__Exercise description__
The listing that follows is to be output in full and without change.
[[ Dataset records, beginning ]]
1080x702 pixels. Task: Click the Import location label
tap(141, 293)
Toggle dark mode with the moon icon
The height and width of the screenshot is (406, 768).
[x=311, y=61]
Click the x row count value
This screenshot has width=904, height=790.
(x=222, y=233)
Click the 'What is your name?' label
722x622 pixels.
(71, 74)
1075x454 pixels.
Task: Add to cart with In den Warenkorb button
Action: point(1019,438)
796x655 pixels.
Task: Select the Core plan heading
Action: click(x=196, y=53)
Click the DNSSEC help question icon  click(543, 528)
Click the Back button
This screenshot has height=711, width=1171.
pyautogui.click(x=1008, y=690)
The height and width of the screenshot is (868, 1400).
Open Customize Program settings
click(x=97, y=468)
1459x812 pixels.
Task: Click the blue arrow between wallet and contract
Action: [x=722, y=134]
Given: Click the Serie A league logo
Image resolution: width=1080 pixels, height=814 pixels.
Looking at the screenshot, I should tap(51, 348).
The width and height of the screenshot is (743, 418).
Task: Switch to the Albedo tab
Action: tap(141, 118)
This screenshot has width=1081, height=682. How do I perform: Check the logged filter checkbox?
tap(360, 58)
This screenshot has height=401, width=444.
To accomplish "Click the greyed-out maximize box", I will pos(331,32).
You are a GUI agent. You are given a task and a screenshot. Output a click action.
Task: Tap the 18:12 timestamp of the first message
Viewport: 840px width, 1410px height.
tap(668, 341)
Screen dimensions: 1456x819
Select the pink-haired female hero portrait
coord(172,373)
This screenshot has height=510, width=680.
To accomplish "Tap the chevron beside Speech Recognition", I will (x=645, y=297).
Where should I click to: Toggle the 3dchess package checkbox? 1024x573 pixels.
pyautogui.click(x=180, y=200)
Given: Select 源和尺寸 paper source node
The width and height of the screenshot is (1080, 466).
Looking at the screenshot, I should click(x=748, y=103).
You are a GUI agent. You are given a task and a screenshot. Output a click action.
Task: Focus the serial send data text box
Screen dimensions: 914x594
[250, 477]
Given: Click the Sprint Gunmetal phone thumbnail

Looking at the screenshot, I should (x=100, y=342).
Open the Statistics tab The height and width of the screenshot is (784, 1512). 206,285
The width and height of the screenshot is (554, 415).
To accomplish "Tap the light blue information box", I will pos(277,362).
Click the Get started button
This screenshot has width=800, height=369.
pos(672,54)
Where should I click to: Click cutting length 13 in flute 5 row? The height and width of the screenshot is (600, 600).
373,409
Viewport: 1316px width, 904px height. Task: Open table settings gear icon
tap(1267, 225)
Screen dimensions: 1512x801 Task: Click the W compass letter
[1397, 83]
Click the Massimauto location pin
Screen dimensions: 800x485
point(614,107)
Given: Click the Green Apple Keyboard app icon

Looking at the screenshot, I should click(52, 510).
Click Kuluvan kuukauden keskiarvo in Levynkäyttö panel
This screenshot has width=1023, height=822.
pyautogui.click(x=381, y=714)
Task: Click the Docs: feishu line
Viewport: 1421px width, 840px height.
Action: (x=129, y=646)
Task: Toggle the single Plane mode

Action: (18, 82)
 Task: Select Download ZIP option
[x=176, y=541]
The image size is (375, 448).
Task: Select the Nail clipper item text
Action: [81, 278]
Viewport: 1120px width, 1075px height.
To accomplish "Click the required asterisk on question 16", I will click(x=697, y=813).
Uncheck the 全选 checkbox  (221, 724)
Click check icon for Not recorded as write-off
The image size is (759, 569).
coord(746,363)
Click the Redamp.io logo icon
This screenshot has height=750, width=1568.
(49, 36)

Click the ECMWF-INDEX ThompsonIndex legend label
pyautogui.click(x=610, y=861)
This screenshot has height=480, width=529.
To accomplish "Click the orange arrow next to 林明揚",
[[ Dataset records, end ]]
__The completed task__
1080x702 pixels. Task: Click the Import location label
tap(141, 293)
Toggle dark mode with the moon icon
The height and width of the screenshot is (406, 768).
[x=311, y=61]
Click the x row count value
This screenshot has width=904, height=790.
(x=222, y=233)
Click the 'What is your name?' label
722x622 pixels.
(71, 74)
1075x454 pixels.
Task: Add to cart with In den Warenkorb button
Action: point(1019,438)
796x655 pixels.
Task: Select the Core plan heading
Action: click(x=196, y=53)
Click the DNSSEC help question icon  click(543, 528)
Click the Back button
This screenshot has height=711, width=1171.
pyautogui.click(x=1008, y=690)
The height and width of the screenshot is (868, 1400).
Open Customize Program settings
click(x=97, y=468)
1459x812 pixels.
Task: Click the blue arrow between wallet and contract
Action: [x=722, y=134]
Given: Click the Serie A league logo
Image resolution: width=1080 pixels, height=814 pixels.
Looking at the screenshot, I should tap(51, 348).
The width and height of the screenshot is (743, 418).
Task: Switch to the Albedo tab
Action: tap(141, 118)
This screenshot has width=1081, height=682. How do I perform: Check the logged filter checkbox?
tap(360, 58)
This screenshot has height=401, width=444.
To accomplish "Click the greyed-out maximize box", I will pos(331,32).
You are a GUI agent. You are given a task and a screenshot. Output a click action.
Task: Tap the 18:12 timestamp of the first message
Viewport: 840px width, 1410px height.
tap(668, 341)
Screen dimensions: 1456x819
Select the pink-haired female hero portrait
coord(172,373)
This screenshot has height=510, width=680.
To accomplish "Tap the chevron beside Speech Recognition", I will (x=645, y=297).
Where should I click to: Toggle the 3dchess package checkbox? 1024x573 pixels.
pyautogui.click(x=180, y=200)
Given: Select 源和尺寸 paper source node
The width and height of the screenshot is (1080, 466).
Looking at the screenshot, I should click(x=748, y=103).
You are a GUI agent. You are given a task and a screenshot. Output a click action.
Task: Focus the serial send data text box
Screen dimensions: 914x594
[250, 477]
Given: Click the Sprint Gunmetal phone thumbnail

Looking at the screenshot, I should (x=100, y=342).
Open the Statistics tab The height and width of the screenshot is (784, 1512). 206,285
The width and height of the screenshot is (554, 415).
To accomplish "Tap the light blue information box", I will pos(277,362).
Click the Get started button
This screenshot has width=800, height=369.
pos(672,54)
Where should I click to: Click cutting length 13 in flute 5 row? The height and width of the screenshot is (600, 600).
373,409
Viewport: 1316px width, 904px height. Task: Open table settings gear icon
tap(1267, 225)
Screen dimensions: 1512x801 Task: Click the W compass letter
[1397, 83]
Click the Massimauto location pin
Screen dimensions: 800x485
point(614,107)
Given: Click the Green Apple Keyboard app icon

Looking at the screenshot, I should click(52, 510).
Click Kuluvan kuukauden keskiarvo in Levynkäyttö panel
This screenshot has width=1023, height=822.
pyautogui.click(x=381, y=714)
Task: Click the Docs: feishu line
Viewport: 1421px width, 840px height.
Action: (x=129, y=646)
Task: Toggle the single Plane mode

Action: (18, 82)
 Task: Select Download ZIP option
[x=176, y=541]
The image size is (375, 448).
Task: Select the Nail clipper item text
Action: [81, 278]
Viewport: 1120px width, 1075px height.
To accomplish "Click the required asterisk on question 16", I will click(x=697, y=813).
Uncheck the 全选 checkbox  (221, 724)
Click check icon for Not recorded as write-off
The image size is (759, 569).
coord(746,363)
Click the Redamp.io logo icon
This screenshot has height=750, width=1568.
(49, 36)

Click the ECMWF-INDEX ThompsonIndex legend label
pyautogui.click(x=610, y=861)
This screenshot has height=480, width=529.
To accomplish "Click the orange arrow next to 林明揚",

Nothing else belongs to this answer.